L'air du temps, encrage (vase et fleurs), installation de Latifa Echakhch, centre Pompidou
Chaque nuage est un encrage (ou ancrage?). Il se distingue des autres par l'objet qui lui est accolé: Encrage (la lampe coquillage, encrage ( le puzzle de paysage de montagne) etc ...
L'air du temps, encrage (lecteur de cassette), installation de Latifa Echakhch, centre Pompidou
L'air du temps, encrage (boules de pétanque), installation de Latifa Echakhch, centre Pompidou
" Le noir renvoie à la fois à l'idée d'un temps d'action passé et arrêté, ainsi qu’à un ensemble en puissance de gestes à venir."
L'air du temps, côté clair, installation de Latifa Echakhch, centre Pompidou
Avec des matériaux modestes et des objets à peine modifiés, presque des ready-made, Latifa Echakhch crée une installation onirique, un trompe-l'oeil de théâtre naïf où différents plans de décor simulent la profondeur, un trompe-l'oeil abandonné au sol comme après une représentation. En février 2014, chez Kamel Mennour, la plasticienne faisait aussi tomber le ciel (the sky is falling) avec une toile peinte affalée, à moitié suspendue.
L'air du temps, titre de l'installation de Latifa Echakhch, est aussi le nom du parfum Nina Ricci crée en 1948. Petite fille, Latifa Echakhchen en possédait un échantillon.
The sky is falling, Latifa Echakhch, galerie Kamel Mennour
Latifa Echakhch est née en 1974 à El Khnansa, Maroc. Elle vit et travaille à Martigny, Suisse.
Dossier de presse:
Depuis plus de dix ans, le Centre Pompidou accueille chaque année les lauréats des Prix Marcel Duchamp pour une exposition personnelle et inédite dans l'Espace 315, durant trois mois.

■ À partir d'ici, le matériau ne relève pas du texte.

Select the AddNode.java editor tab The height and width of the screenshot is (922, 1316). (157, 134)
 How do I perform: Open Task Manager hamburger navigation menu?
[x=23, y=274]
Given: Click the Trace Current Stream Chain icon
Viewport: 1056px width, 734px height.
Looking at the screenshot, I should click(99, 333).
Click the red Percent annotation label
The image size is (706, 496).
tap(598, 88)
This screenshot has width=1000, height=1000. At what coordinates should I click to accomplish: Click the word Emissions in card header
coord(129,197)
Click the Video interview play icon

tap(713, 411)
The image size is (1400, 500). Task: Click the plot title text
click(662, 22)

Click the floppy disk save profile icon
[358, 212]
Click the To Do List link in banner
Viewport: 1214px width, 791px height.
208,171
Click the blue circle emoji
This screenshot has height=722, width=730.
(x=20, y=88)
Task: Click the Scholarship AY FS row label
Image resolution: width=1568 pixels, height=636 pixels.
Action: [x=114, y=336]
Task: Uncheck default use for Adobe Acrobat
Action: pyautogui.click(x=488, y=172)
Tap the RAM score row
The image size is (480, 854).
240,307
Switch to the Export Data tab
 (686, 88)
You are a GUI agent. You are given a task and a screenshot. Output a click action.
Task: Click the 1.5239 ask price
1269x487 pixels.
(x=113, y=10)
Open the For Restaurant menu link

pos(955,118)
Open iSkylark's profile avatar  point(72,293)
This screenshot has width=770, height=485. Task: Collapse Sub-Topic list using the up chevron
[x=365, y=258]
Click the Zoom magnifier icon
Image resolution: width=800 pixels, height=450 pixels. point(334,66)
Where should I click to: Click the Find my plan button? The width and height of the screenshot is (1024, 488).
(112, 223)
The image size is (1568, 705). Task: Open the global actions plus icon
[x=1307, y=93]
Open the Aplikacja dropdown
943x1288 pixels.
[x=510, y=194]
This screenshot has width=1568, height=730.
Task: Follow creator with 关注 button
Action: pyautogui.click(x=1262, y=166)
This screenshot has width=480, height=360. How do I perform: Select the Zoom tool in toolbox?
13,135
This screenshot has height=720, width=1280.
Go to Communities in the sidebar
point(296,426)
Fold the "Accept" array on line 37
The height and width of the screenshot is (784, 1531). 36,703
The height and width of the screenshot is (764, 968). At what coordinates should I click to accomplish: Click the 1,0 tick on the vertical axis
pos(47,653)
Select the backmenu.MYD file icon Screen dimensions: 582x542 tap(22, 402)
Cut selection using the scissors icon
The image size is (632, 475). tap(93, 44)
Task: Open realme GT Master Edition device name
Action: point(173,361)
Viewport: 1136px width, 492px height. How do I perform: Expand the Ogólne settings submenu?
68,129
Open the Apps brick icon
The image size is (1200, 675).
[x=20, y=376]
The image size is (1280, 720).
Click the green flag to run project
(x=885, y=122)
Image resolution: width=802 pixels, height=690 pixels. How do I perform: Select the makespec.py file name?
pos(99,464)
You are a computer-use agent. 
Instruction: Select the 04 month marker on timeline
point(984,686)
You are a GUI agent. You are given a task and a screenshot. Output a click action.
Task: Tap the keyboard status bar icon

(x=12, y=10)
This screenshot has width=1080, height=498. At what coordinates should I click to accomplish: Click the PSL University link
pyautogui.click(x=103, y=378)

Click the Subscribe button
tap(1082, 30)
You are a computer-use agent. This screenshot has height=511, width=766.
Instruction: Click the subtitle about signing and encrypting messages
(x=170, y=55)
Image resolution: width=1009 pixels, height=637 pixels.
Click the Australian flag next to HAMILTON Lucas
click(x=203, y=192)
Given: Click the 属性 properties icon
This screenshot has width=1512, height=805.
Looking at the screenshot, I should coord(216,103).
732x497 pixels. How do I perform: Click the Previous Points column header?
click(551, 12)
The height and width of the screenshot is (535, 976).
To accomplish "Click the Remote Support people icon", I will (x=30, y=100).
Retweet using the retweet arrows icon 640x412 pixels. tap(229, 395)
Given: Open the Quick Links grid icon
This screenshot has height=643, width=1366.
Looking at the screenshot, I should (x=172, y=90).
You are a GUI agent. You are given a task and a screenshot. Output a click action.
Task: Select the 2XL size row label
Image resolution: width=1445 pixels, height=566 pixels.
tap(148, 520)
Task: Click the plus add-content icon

Après Daniel Dewar et Grégory Gicquel, lauréats 2012, Latifa Echakhch a reçu le Prix Marcel Duchamp 2013, décerné chaque année à un artiste novateur de la scène française, et répondra à l'invitation du Centre Pompidou, en partenariat avec l'Adiaf.
« Le jury a été sensible à la manière dont Latifa Echakhch sait activer le potentiel de l'espace qu'elle investit en faisant appel à des éléments aisément reconnaissables, a précisé Alfred Pacquement, alors président du jury.
Son oeuvre entre surréalisme et conceptualisme questionne avec économie et précision l'importance des symboles et traduit la fragilité du modernisme.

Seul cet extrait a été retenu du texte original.